Bummer. Even more bummy, there are new reports that China has hardened its stance on some of the issues in dispute, perhaps because it sees Trump bending and its leverage is improving. We’re now well past the March 1 deadline Trump set for a deal, yet uncertainty persists and trade-war fatigue is setting in. For these reasons, this week’s Trump-o-meter reads FAILING, the second-lowest mark.

Source: Yahoo Finance

Markets care about two things in the U.S.-China negotiations. The most important thing is avoiding new tariffs on Chinese imports, which would be more stringent than the first round of levies and largely hit consumer goods. Markets seem to have priced in such an expectation, with the S&P 500 index up about 12% for the year.

Trump probably knows markets would take a hit if talks with China broke down and he rolled out these new tariffs.
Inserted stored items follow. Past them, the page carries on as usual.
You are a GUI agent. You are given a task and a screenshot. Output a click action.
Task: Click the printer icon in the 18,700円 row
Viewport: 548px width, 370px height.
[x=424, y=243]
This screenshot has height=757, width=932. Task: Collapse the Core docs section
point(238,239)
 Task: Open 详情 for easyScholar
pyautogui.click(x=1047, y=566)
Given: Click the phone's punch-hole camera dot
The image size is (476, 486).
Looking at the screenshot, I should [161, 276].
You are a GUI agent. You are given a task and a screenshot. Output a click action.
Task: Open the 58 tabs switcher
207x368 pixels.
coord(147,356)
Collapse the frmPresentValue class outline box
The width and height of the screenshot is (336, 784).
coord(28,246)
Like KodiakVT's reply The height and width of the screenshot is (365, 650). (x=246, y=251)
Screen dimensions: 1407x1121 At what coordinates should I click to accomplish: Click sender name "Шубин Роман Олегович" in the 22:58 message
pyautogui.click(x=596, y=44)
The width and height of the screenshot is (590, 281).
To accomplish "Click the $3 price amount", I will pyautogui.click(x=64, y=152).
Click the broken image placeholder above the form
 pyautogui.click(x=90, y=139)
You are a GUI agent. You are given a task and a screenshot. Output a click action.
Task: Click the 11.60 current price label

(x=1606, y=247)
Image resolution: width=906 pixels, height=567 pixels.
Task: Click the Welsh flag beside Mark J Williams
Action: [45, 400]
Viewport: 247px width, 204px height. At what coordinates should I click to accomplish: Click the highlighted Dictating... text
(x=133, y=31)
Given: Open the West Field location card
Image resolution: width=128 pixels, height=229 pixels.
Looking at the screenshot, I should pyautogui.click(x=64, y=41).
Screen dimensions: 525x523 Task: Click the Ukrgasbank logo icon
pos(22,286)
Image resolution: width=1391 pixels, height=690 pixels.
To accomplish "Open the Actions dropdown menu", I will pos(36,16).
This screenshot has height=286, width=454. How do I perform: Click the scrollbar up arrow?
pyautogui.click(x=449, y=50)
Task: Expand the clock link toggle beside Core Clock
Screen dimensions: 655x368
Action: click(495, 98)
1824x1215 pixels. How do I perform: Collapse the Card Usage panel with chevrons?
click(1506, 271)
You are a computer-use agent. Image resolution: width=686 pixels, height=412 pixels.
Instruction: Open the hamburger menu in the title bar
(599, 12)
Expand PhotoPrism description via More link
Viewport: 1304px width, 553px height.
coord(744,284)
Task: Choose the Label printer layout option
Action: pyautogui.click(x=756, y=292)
Consumers would also notice higher prices on many popular items, which could hurt Trump’s already low approval rating.

It would be a bonus if Trump rescinded the tariffs he imposed in stages in 2018. That part now seems unlikely to happen. It’s possible Trump will hold this move in his back pocket until later in 2020, to juice markets in the late stages of his reelection campaign. But that’s so far off it’s hard to know what effect it might have by then.

There were other rumbles in Trumponomics this week. Trump said he plans to nominate Stephen Moore to the Federal Reserve Board, a controversial move that could flop in the Senate, which would have to confirm the appointment. Moore is a Trump loyalist who served as an economic adviser on the 2016 campaign, and his appointment reeks of politicizing the Fed, which prizes its independence. The Senate might say no.

Trump also said he blames the Fed for suppressing economic growth in 2018, claiming it would have been closer to 4%, rather than 3.1%, if the Fed hadn’t been raising interest rates. In reality, the Fed began raising rates in 2015 and did so at a measured pace through the end of 2018, before signaling a pause. That’s what the Fed is supposed to do during an economic expansion, to keep inflation under control and guard against the formation of bubbles.

Trump is a pre-emptive scapegoater who has an excuse for everything. If he really wants to goose growth, he could start by calling off his harmful and protectionist trade policy, which hurts farmers and needlessly raises costs on U.S. businesses and consumers. He’s not going to do that, so the best-case outcome may be for him to stop bashing the Fed and cut a deal with China. Any day now would be fine. How ‘bout tomorrow?